Data extract START

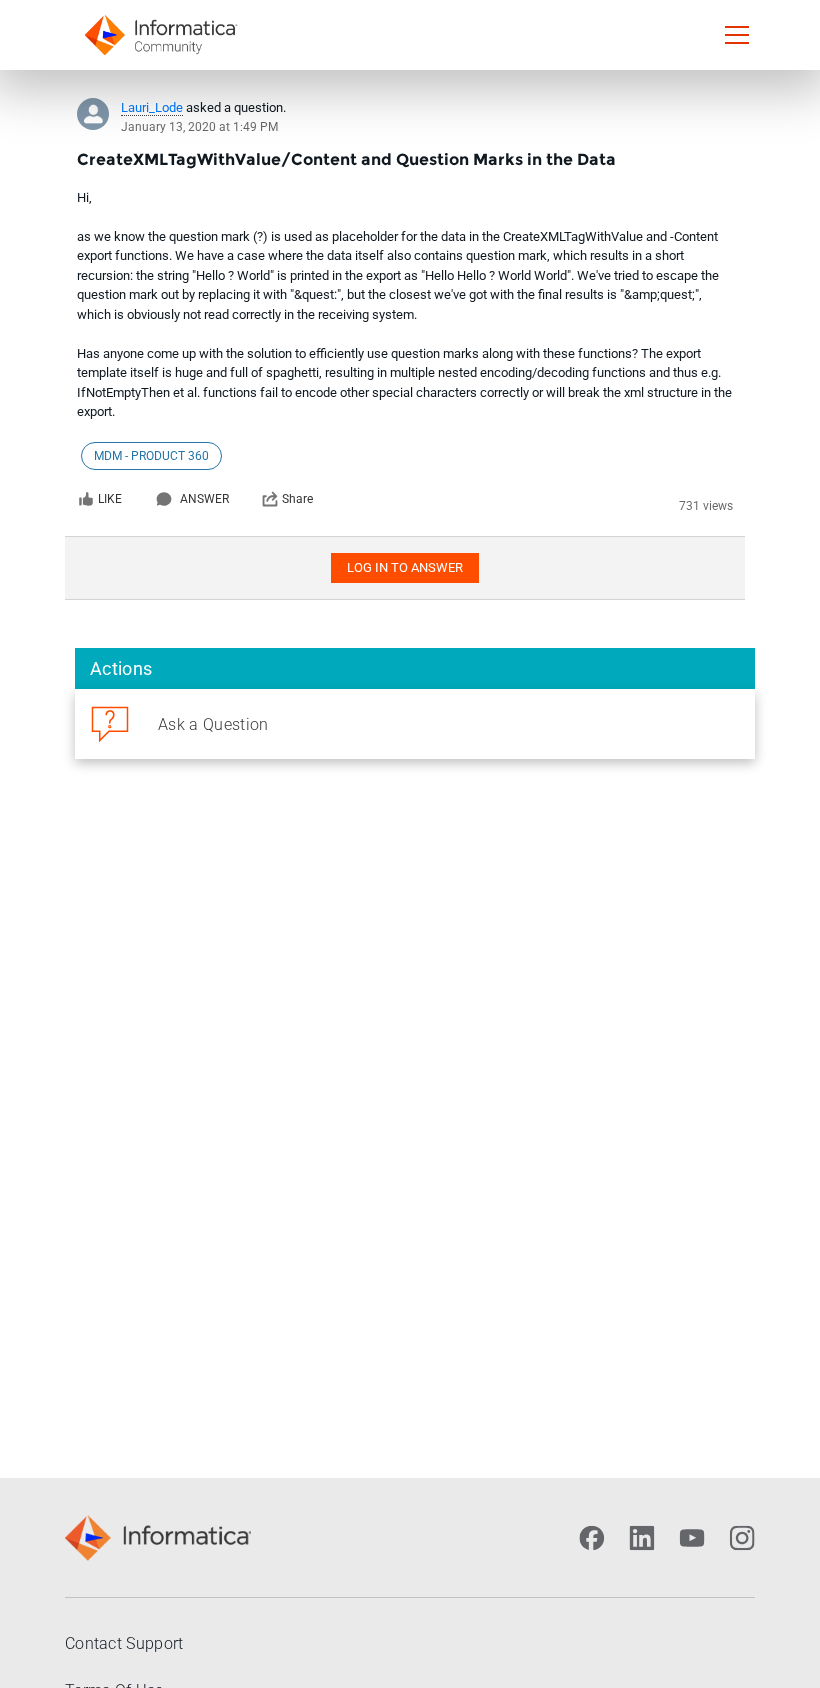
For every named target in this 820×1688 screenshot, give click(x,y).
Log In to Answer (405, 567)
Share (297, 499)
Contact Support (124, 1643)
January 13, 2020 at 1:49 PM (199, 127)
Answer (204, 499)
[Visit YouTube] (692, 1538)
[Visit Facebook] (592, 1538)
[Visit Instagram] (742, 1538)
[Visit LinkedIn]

Data extract END

Take the line that contains "January 13, 2020 at 1:49 PM (199, 127)" and each line after it down to the last of the records, and retype them exactly; add nothing else.

January 13, 2020 at 1:49 PM (199, 127)
Answer (204, 499)
[Visit YouTube] (692, 1538)
[Visit Facebook] (592, 1538)
[Visit Instagram] (742, 1538)
[Visit LinkedIn]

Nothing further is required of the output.